Ant Group's Tianji Lab has unveiled AoE (Always-on Egocentric Human Video Collection for Embodied AI), a comprehensive system designed to solve the critical data bottleneck hindering embodied AI development. The system transforms everyday consumer smartphones into powerful embodied data collection devices.
The core challenge in embodied AI today is the scarcity of high-quality training data. Traditional approaches face fundamental limitations:
- Physical Robot Teleoperation: High precision but extremely expensive, with typical data collection facilities producing only 10,000 to 100,000 hours annually
- Handheld Grippers (UMI-style): Lower hardware costs but still require dedicated operators, limiting scalability
- First-Person Video: Extremely low cost but lacks action trajectories (3D hand poses, camera poses)

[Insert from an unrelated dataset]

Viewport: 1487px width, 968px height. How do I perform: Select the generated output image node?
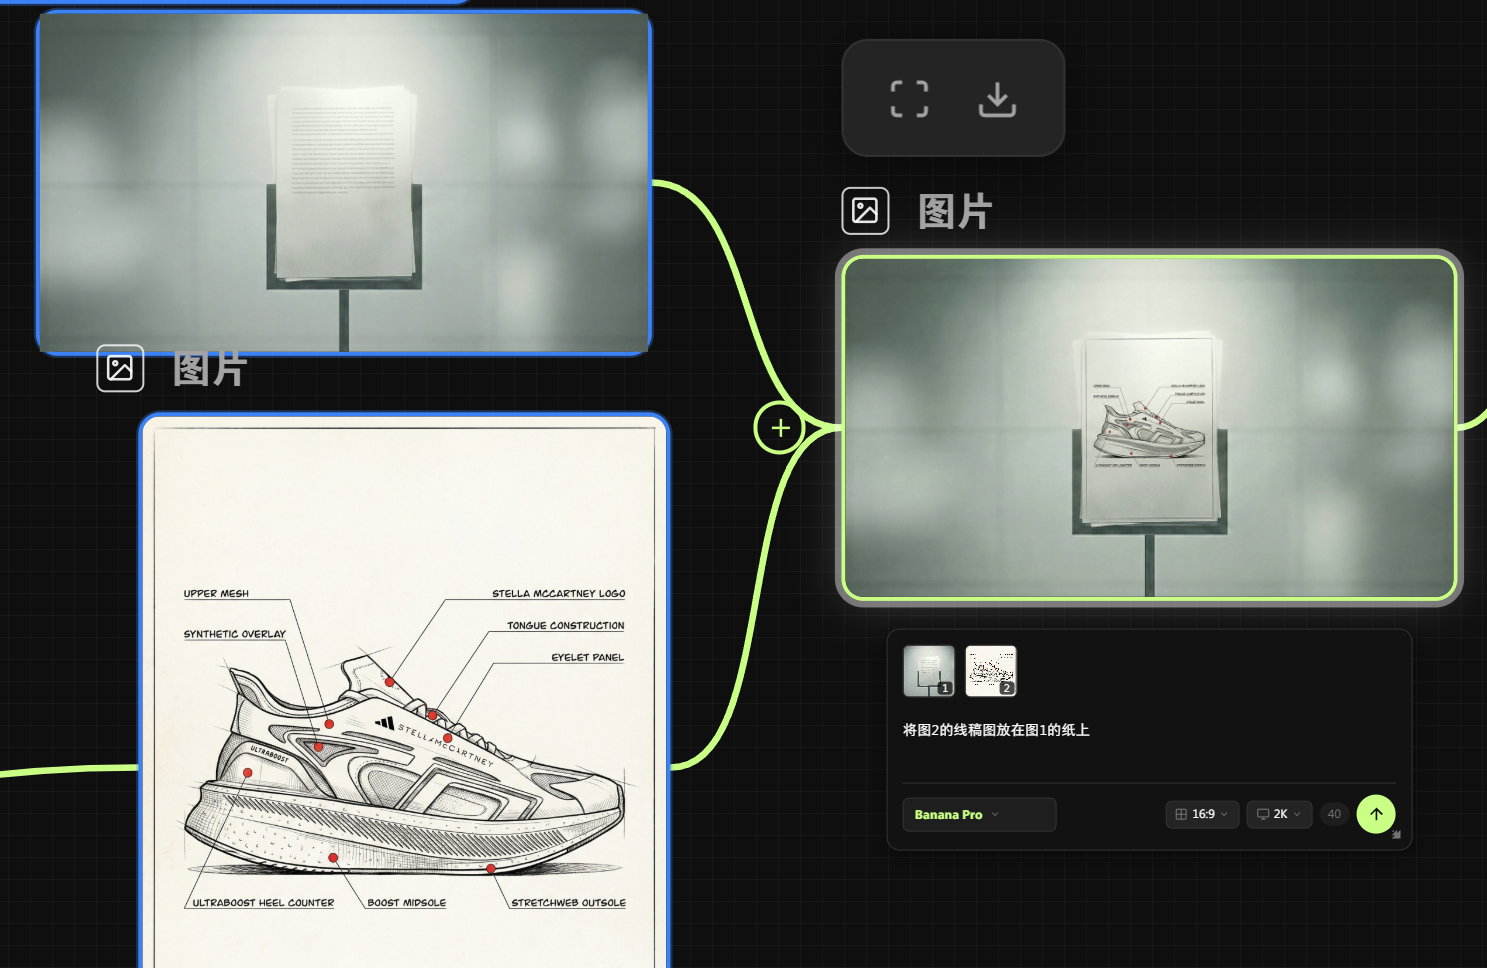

AoE takes the third approach but industrializes the entire post-processing pipeline to transform raw video into usable training data.
Design Philosophy: Light Frontend, Heavy Backend
The frontend is deliberately kept simple and affordable:
- Device: User's own smartphone plus a 2.80 dollar neck-mounted bracket
- Personnel: Real workers in their actual job positions (car washers, mechanics, chefs, cashiers)
- Collection: App automatically detects hand-object interactions, no manual start or stop required
The backend uses sophisticated algorithms to fill in missing trajectories:
- 3D hand reconstruction from monocular video (MANO parameters)
- 6DoF camera trajectory estimation (SLAM plus depth priors)
- Action semantic annotation via multimodal LLMs
- Triple quality inspection (edge-side plus cloud plus human sampling)
Key Technical Innovations: Data Map plus Task Distribution system, Automated Quality Inspection Flywheel, and Heterogeneous Device Adaptation.
Results and Impact: Combining approximately 10 robot-free demonstrations with 1 real-robot demonstration delivers comparable performance to models trained entirely on physical robot data, reducing real-robot data needs by up to 20 times. The system offers over 2,000 hours of validated multimodal demonstrations with strong zero-shot transfer capabilities across different robot platforms.